Was der Philosoph Lukas Gerber an der EYEDEA-Vernissage bei Pfistergassoptik sagte (2)

Die Präsentation von besonderen Brillenetuis mag als vergleichbar banales Ereignis erscheinen. Werden Wert und Wirkung des Sehens hingegen in einen grösseren Zusammenhang gestellt, so gewinnt selbst ein solcher Event an Gewicht und Profil. Hier folgt der Wortlaut der Rede von Philosoph Lukas Gerber an der Vernissage von EYEDEA am Donnerstagabend (21. Januar) bei Pfistergassoptik in Luzern.


Komponistin Silvia Simons: «Einzige Soundquelle sind magnetische Wellen aus der Magneto-, Iono- und Atmo-Sphäre unserer Erde…»

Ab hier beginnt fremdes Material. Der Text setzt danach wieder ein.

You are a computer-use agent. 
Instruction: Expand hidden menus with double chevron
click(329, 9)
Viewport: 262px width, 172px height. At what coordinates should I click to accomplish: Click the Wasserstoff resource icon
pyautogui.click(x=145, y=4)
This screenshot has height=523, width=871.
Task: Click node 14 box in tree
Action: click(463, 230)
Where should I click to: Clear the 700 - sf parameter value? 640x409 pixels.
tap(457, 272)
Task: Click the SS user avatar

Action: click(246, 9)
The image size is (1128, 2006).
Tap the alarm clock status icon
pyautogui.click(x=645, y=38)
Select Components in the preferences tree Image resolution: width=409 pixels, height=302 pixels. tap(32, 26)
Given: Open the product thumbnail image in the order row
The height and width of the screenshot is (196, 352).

Jean-Paul Anderhub hofft auf neue Zeiten für sein Projekt EYEDEA, das er erfunden und mit seiner Partnerin Franca Zwyer aufgebaut hat.

Die leidenschaftliche Komponistin Silvia Simons (links) weiss auch mit Worten zu fesseln. In der Mitte: EYEDEA-Macherin Franca Zwyer, rechts Ria Leitges.

Jean-Paul Anderhub mit seiner Schwester Elsbeth Holdener-Anderhub.

Eines der acht Brillenetuis von EYEDEA, das Modell CARNEVALE.

Elsbeth Holdner diskutiert mit Apollo Piffaretti. Im Hintergrund: Tassos Kitsakis, über Jahre Ingenieur am Forschungszentrum CERN in Genf und eigens für diese Vernissage aus Zürich angereist.

Das Modell GLAMOUR.

Christian Felber von mign.ch brilliert mit einem Film für die Luzerner Stadtreinigung; zurzeit in den VBL-Bussen zu sehen. An dieser Vernissage stand er für die Zukunft von EYEDEA als Kameramann im Einsatz.

Das Modell SEA SIGHT.

Der exzentrische Zürcher Philosoph und Psychologe Guy Planta (mit Brille und Bart) beeindruckte unter anderem Lukas Gerber durch reichen Geist und universelles Wissen.

Bilder: Herbert Fischer

Verehrte Damen und Herren. Gleich zu Beginn möchte ich Jean-Paul Anderhub herzlich für die Einladung und die Gelegenheit danken, mit Ihnen heute an der Vernissage von EYEDEA ein paar meiner Gedanken über das Sehen teilen zu dürfen.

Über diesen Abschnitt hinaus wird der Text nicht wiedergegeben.